**Your objective:**
Set down the lines running from the start of the records through the line containing "coord(317,166)", with both ends included, reproducing them exactly.

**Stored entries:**
===============
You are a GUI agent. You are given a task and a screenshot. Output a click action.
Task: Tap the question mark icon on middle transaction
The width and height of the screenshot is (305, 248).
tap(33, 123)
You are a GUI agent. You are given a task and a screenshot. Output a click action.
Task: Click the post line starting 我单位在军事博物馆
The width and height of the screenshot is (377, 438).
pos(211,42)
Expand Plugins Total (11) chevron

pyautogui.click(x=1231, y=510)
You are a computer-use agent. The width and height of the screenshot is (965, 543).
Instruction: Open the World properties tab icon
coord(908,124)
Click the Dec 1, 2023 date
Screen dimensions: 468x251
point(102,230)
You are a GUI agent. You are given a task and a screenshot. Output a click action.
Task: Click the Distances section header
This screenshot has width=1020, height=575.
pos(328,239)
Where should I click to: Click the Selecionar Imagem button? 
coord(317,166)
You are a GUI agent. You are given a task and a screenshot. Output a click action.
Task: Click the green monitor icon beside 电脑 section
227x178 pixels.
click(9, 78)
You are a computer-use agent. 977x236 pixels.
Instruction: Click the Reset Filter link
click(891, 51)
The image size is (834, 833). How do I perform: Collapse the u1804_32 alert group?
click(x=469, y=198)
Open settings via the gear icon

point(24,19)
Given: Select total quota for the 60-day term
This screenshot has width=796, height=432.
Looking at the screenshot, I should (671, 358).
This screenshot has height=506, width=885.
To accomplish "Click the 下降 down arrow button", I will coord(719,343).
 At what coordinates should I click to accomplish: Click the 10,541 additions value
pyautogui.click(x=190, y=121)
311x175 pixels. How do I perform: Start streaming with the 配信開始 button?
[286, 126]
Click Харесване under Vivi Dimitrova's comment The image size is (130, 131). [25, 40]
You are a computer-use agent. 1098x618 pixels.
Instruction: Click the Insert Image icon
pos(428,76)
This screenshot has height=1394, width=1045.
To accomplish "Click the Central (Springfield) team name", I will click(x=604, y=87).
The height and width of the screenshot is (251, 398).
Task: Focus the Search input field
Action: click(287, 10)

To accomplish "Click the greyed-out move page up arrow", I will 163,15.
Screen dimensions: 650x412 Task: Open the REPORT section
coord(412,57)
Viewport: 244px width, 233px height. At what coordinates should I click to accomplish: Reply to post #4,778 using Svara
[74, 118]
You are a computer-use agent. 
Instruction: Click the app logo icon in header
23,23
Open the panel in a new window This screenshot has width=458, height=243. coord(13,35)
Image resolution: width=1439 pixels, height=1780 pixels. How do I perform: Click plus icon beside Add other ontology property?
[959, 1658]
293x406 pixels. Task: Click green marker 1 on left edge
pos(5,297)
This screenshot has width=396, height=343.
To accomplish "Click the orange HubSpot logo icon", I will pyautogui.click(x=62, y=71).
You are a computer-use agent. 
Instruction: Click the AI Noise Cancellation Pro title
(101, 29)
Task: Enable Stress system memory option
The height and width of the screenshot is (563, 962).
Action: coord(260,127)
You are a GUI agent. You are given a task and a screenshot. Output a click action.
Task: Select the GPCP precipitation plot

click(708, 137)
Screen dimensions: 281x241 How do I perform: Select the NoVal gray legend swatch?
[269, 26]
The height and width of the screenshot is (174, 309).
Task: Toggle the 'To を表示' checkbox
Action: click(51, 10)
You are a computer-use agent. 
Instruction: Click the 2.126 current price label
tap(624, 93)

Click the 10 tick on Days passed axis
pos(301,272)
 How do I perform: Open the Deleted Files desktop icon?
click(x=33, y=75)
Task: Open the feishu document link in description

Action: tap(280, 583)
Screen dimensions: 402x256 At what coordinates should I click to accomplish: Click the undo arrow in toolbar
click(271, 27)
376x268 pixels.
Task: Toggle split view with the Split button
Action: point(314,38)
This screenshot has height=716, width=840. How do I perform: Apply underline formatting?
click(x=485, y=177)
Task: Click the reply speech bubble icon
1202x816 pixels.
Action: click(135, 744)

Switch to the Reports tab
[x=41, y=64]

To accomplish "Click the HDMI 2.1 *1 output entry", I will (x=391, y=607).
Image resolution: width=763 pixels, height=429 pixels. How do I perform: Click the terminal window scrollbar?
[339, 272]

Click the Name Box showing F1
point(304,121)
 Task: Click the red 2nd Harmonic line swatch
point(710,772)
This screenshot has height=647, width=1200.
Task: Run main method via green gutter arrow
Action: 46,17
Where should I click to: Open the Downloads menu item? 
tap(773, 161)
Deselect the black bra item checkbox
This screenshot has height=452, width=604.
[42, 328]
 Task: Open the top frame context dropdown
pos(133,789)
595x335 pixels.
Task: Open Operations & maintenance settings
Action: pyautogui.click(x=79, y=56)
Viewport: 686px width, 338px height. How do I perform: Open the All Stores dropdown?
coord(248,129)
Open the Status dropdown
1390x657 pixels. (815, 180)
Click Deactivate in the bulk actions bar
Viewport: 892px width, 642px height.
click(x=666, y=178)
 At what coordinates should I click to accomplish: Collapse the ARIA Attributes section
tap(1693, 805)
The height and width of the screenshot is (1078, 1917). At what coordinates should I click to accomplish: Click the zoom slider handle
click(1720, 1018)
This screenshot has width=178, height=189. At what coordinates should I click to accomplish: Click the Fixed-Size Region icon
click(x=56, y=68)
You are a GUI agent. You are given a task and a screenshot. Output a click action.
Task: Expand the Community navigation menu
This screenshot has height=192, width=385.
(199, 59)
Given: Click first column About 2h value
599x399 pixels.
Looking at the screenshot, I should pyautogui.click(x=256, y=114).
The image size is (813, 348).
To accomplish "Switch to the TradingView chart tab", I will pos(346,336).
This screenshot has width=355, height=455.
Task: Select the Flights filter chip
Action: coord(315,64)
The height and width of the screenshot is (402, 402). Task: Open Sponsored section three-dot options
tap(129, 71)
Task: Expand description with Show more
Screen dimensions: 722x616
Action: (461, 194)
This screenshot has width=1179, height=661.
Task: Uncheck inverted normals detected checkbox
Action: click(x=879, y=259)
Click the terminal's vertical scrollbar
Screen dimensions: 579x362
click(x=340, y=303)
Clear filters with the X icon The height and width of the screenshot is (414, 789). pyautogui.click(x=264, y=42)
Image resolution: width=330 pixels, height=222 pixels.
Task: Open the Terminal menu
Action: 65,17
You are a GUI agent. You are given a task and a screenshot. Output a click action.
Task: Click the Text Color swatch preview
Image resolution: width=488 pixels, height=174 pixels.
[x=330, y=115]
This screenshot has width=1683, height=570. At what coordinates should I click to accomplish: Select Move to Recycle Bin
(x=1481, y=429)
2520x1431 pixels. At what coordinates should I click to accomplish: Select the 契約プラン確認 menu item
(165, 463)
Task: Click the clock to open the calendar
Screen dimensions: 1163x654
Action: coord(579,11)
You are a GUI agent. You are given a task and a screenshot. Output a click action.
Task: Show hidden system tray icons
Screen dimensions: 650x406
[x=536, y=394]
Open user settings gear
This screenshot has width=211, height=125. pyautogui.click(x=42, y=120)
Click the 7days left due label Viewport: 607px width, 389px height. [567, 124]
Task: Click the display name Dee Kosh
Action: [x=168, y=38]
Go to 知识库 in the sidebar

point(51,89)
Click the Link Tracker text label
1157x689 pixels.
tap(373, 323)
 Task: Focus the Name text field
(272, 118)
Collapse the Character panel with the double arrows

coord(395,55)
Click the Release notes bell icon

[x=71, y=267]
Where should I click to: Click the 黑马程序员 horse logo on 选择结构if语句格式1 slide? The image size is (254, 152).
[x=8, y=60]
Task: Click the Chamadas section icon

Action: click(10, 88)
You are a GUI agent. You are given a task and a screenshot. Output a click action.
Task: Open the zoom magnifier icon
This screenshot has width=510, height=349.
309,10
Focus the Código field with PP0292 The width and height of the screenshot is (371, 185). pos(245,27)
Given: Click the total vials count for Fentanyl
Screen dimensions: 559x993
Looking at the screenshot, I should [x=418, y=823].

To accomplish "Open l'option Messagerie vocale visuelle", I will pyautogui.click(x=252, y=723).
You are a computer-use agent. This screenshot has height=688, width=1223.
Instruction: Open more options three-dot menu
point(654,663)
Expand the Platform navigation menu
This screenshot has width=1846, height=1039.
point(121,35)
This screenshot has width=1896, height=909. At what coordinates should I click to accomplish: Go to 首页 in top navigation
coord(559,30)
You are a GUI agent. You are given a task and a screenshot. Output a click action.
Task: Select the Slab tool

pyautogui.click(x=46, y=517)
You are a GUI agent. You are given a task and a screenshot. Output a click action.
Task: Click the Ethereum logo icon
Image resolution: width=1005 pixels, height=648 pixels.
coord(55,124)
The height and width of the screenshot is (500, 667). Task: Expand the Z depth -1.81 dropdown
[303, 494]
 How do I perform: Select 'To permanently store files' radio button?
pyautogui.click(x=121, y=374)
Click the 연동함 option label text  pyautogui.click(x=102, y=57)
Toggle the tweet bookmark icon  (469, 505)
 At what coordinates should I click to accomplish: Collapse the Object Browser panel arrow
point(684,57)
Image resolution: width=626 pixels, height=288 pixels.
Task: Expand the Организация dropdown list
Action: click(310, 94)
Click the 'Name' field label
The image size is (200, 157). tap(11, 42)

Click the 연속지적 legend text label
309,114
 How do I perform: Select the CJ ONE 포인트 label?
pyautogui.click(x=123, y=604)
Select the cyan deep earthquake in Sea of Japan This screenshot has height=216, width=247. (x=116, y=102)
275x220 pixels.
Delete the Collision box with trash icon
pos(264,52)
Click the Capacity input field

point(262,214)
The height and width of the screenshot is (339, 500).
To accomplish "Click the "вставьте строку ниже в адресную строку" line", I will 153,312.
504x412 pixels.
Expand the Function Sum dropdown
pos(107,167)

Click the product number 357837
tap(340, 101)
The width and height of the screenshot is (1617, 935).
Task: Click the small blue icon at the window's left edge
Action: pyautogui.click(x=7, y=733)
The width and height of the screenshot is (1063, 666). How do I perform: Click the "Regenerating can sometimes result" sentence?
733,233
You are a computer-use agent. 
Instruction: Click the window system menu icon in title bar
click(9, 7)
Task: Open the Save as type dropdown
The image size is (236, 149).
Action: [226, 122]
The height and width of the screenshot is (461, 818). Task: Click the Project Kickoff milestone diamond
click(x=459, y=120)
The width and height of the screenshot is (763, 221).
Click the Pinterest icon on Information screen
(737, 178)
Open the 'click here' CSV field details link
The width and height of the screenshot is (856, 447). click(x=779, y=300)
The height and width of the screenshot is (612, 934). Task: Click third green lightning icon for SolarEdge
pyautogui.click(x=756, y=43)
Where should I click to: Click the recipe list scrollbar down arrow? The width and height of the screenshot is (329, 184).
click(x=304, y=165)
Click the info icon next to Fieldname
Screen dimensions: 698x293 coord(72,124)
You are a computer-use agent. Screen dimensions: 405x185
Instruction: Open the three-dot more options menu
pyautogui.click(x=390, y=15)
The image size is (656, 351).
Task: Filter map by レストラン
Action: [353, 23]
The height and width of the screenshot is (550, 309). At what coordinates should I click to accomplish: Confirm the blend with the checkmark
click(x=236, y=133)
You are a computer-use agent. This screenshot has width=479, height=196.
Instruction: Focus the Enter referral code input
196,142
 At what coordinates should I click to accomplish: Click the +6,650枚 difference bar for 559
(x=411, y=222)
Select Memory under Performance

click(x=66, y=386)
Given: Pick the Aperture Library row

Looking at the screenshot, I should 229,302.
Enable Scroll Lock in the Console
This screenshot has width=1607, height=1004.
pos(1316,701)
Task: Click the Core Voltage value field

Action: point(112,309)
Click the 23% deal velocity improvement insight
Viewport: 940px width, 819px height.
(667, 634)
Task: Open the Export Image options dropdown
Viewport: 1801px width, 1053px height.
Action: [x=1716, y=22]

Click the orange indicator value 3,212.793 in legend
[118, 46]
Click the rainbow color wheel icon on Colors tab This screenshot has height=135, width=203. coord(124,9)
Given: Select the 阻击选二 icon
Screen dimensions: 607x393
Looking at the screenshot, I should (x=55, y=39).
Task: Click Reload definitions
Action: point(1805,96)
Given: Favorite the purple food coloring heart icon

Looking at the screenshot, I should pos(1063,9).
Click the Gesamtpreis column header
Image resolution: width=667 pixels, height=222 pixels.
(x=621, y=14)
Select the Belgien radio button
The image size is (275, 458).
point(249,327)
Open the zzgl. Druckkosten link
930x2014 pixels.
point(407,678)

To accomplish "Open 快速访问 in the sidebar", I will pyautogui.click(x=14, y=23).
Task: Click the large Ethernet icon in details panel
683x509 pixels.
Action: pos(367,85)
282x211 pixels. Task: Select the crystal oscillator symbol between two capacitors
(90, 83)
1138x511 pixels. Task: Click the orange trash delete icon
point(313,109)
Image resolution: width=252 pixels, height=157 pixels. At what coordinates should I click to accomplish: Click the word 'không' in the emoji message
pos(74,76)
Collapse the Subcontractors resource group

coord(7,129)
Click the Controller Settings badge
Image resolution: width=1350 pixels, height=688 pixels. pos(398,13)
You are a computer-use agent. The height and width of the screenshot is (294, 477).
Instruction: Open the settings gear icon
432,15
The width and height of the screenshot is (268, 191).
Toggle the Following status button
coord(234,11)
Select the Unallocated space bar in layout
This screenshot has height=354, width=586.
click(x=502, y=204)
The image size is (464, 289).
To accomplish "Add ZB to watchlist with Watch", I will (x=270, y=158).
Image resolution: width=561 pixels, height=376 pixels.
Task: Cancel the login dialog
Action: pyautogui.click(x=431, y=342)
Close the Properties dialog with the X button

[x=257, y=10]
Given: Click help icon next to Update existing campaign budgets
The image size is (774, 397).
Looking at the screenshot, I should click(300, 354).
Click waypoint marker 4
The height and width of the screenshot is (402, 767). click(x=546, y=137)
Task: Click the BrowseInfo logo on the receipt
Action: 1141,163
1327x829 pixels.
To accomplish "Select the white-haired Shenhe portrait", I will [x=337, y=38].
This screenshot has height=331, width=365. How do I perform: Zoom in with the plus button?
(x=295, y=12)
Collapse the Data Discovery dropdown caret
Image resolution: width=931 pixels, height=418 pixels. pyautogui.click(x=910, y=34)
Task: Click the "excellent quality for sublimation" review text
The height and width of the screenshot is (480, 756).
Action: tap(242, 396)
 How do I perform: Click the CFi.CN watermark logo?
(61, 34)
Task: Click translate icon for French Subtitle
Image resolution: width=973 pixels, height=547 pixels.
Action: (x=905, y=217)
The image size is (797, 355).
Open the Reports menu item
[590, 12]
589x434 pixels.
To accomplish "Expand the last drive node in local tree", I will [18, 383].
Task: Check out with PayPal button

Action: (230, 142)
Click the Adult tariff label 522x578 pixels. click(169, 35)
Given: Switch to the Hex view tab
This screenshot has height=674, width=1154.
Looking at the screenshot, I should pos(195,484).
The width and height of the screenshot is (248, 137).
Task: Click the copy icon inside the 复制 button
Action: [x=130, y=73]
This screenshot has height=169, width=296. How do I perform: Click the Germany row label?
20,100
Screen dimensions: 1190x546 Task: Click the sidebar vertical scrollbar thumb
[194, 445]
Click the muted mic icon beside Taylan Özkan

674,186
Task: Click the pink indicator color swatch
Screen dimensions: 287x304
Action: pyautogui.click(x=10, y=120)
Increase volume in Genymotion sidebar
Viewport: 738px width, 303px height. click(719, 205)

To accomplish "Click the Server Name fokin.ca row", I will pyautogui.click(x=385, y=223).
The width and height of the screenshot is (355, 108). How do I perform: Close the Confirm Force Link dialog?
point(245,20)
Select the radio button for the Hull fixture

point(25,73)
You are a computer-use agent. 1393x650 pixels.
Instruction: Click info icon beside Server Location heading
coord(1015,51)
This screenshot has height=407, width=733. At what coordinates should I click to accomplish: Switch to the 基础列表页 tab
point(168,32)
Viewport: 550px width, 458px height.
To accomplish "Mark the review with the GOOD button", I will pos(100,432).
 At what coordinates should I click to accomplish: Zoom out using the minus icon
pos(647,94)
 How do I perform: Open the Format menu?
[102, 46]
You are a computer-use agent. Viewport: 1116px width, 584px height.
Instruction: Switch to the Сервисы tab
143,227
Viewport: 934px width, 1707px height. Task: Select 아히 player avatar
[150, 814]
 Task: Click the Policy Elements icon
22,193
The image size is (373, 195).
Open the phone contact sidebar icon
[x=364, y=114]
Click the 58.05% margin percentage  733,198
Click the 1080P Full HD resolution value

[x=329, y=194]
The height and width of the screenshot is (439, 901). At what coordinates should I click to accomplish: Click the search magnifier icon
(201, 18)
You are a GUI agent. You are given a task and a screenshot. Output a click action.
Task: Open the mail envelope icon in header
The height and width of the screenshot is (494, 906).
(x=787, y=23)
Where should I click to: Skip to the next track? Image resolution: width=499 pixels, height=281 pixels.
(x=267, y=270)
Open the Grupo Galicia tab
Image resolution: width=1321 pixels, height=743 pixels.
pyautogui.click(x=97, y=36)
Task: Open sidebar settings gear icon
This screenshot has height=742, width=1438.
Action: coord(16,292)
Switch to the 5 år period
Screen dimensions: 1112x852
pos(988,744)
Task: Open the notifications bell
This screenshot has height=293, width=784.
===============
**Answer:**
You are a GUI agent. You are given a task and a screenshot. Output a click action.
Task: Tap the question mark icon on middle transaction
The width and height of the screenshot is (305, 248).
tap(33, 123)
You are a GUI agent. You are given a task and a screenshot. Output a click action.
Task: Click the post line starting 我单位在军事博物馆
The width and height of the screenshot is (377, 438).
pos(211,42)
Expand Plugins Total (11) chevron

pyautogui.click(x=1231, y=510)
You are a computer-use agent. The width and height of the screenshot is (965, 543).
Instruction: Open the World properties tab icon
coord(908,124)
Click the Dec 1, 2023 date
Screen dimensions: 468x251
point(102,230)
You are a GUI agent. You are given a task and a screenshot. Output a click action.
Task: Click the Distances section header
This screenshot has width=1020, height=575.
pos(328,239)
Where should I click to: Click the Selecionar Imagem button? 
coord(317,166)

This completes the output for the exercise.